|
![](/i/fill.gif) |
"scott" <sco### [at] scott com> wrote:
> > Bluntly put. You're making this much too complicated. It's certainly less
> > complicated than dealing with color management for print. You make a
> > picture
> > that looks good on your computer. It doesn't matter how you do it.
>
> In something like PhotoShop, sure, but POV is almost a light simulation
> tool, it needs to follow the correct laws of physics in the first place.
> Sure you can botch it and create something that looks realistic, but it
> won't be exactly physically correct, and usually would require a great deal
> more skill and effort from the artist. POV works on the fact that if it
> deems something should be 50% brightness, it will make it look 50%
> brightness to you (which is not the same as 50% pixel value). If it didn't
> work this way it becomes impossible to get scenes with physically correct
> lighting, and then you need to start the whole skillful and time-consuming
> "bodge" process of trying to make it "look right".

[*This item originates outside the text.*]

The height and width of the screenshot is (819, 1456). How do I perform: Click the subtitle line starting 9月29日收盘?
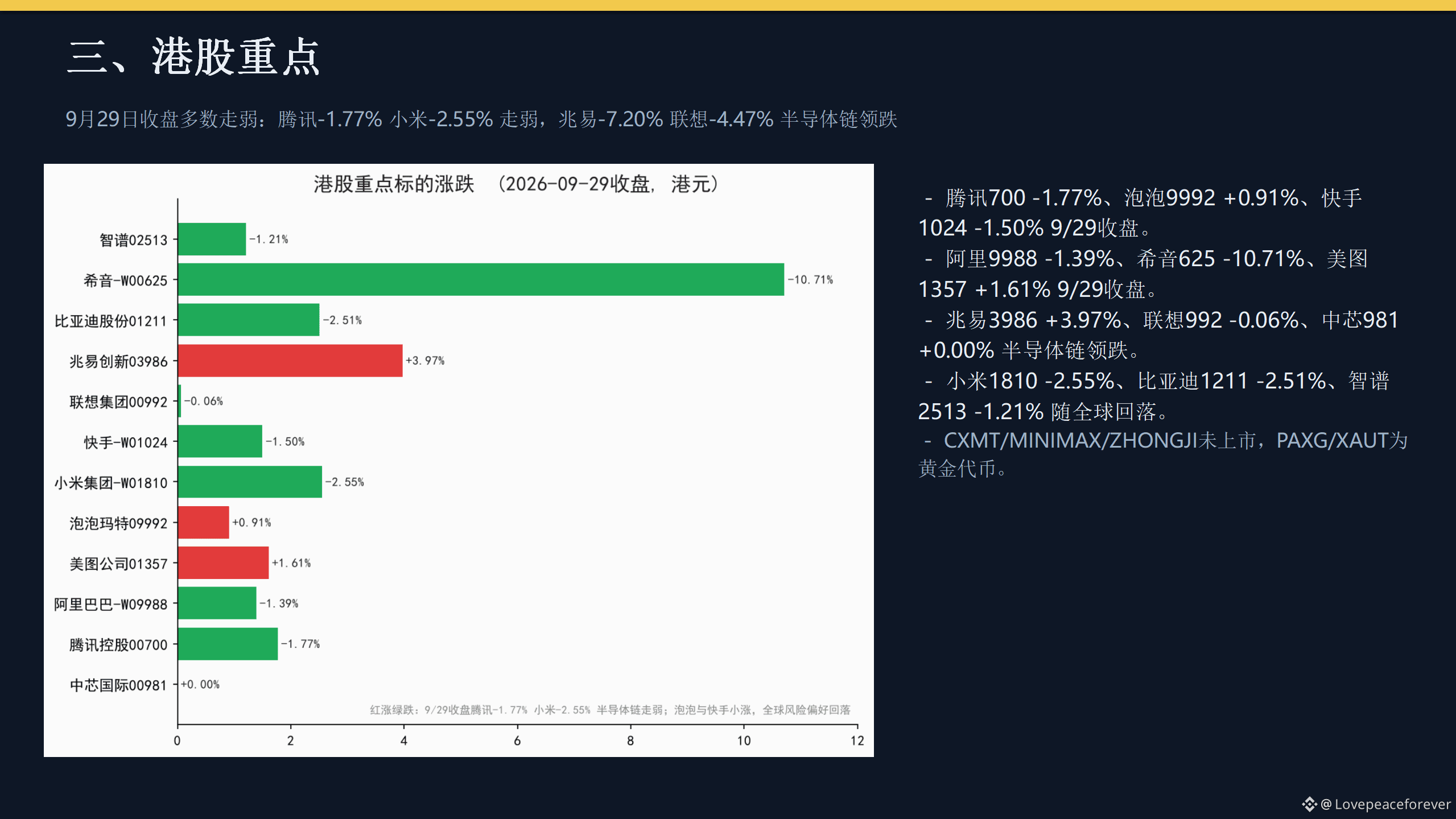point(481,119)
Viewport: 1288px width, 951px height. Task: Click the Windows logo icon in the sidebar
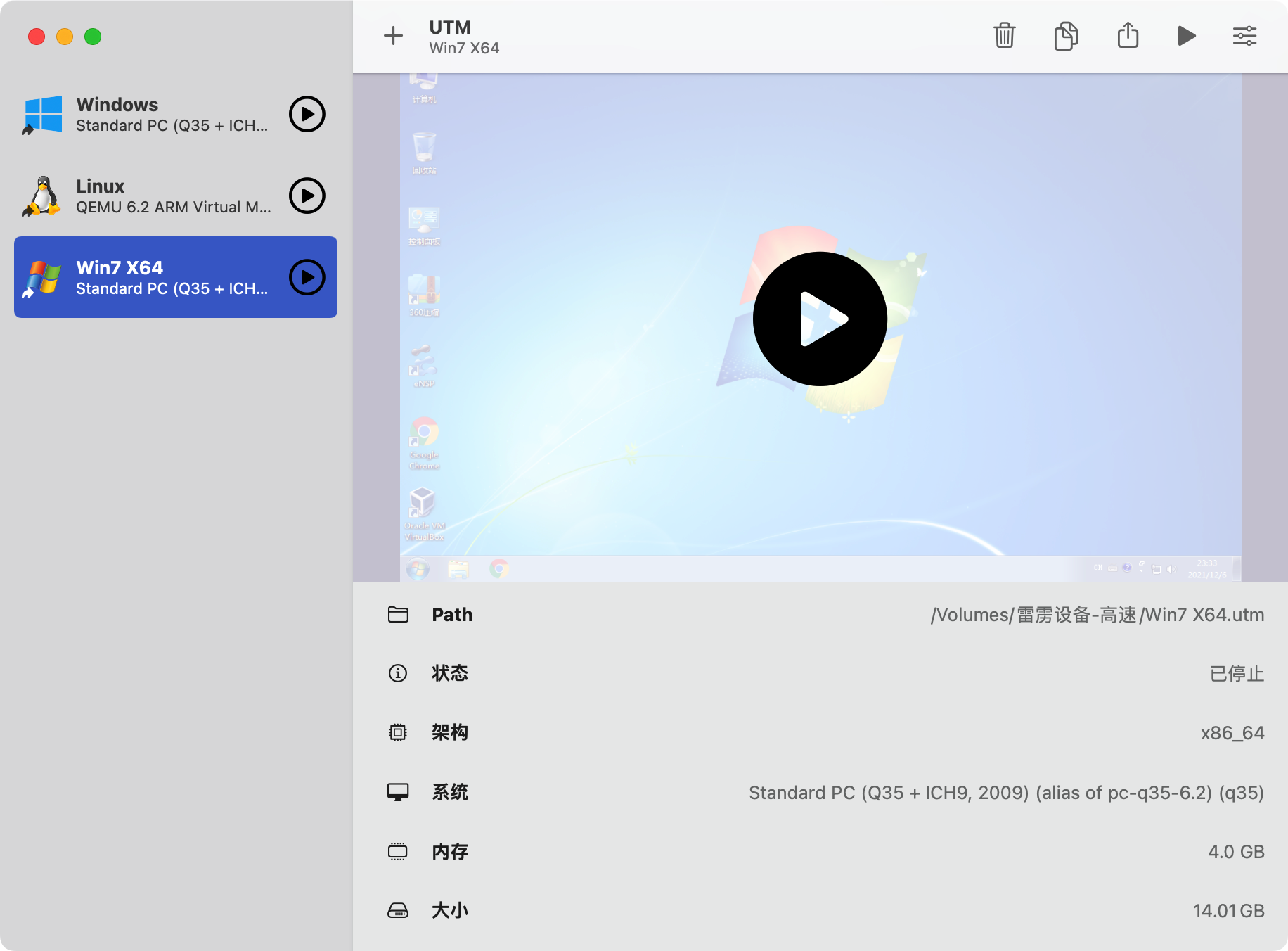pyautogui.click(x=44, y=115)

This makes the point very clearly. But in the particular example of the
gradients that for me set this off was that I was trying to deal with a
completely graphics issue: rgb 0.5 ambient 1. There is no light involved here.
Ambient is not a real property, it is a completely artificial adjustment control
that does not exist in the real world. Some of us are not always dealing
necessarily with how much light is reflected off a piece of white paper in the
real world. We just want to make a picture by telling POV give me rgb 128.